Graal is a Paris-based architecture and urban design practice created in 2011 by Carlo Grispello and Nadine Lebeau. Graal considers architecture to be a catalyst for the interaction between public space and the built environment and favors the exploration of an architecture that is constantly attentive to the emergence of new functions in their precise context. Guided by a spirit of creative pragmatism, the agency uses negotiation as an architectural and urban design tool in order to optimize constructive exchange throughout each stage of the project.

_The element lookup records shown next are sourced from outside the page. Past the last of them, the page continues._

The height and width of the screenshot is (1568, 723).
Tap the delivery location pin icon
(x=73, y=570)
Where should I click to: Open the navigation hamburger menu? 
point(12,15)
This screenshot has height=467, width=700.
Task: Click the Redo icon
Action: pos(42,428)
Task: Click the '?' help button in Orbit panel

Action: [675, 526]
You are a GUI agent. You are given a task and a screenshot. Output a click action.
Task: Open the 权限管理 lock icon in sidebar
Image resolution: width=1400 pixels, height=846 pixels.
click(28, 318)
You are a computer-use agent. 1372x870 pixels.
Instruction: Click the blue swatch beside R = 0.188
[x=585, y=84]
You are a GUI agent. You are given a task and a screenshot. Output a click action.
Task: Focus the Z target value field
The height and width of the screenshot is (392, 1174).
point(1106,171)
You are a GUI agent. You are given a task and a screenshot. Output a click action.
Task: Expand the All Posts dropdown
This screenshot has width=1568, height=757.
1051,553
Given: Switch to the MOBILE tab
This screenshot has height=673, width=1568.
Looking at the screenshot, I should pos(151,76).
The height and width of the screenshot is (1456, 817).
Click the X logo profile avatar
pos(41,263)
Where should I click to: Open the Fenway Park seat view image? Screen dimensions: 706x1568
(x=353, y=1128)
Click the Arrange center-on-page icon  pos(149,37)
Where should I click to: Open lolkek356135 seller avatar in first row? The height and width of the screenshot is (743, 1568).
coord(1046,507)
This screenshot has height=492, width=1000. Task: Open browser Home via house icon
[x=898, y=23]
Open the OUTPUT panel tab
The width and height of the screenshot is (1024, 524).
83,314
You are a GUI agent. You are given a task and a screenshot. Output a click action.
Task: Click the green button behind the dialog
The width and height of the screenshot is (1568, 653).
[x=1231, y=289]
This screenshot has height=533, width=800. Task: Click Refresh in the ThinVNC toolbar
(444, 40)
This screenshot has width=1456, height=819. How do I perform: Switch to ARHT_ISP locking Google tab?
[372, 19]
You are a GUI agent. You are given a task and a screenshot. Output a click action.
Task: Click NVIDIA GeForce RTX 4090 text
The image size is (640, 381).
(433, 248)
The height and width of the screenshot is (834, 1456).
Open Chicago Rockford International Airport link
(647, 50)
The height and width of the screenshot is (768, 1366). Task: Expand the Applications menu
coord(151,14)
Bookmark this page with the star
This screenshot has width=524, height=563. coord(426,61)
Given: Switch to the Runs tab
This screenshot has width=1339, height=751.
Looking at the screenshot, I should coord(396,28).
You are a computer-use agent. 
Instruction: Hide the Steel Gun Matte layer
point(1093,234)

In pursuit of this quest, Graal dissects problematic encountered on site by interrogating program and revealing intrinsic potentialities in order to offer each project an approach that privileges the logic of a particular urban context rather than seeking to follow a rigid design process. The development of an aesthetic coherent with local specificity and the investigation of social space during the design process allow each project to make a positive social and environmental impact. Graal Architecture is committed to expanding its practice, working at all scales from interior organization up to urban projects. The agency’s projects in France and abroad are developed in close collaboration with a range of multidisciplinary professionals in order to guarantee their intelligence and feasibility.

Project Description

Located in a protected area of forty hectares, the educational farm Gillevoisin reflects a clear position on how to transform a simple building into a powerful educational tool for the treatment of neurodevelopmental disorders. The principle adopted is to work on the basis of the farm archetype as a sensory motor. A contemporary architecture is deployed, drawing reference from its local context. The volume’s consistency and the treatment of its envelope give the building the identity of a mass of wood emerging from the ground. Without a clear pattern to its layout, the farm becomes by its nature a very powerful image inside the park. This long wooden mass is excavated to create a sensitive dialogue with the surrounding environment and to allow for its appropriation in diverse ways. Rather like over-stuffing a suitcase, the envelope is deformed and the surfaces become stressed. In order to establish a dialogue with the context while retaining the building’s independence, the envelope is composed of rough larch-wood vertical cladding, contrasting with the hollow spaces’, which are treated with moisture resistant birch plywood panels.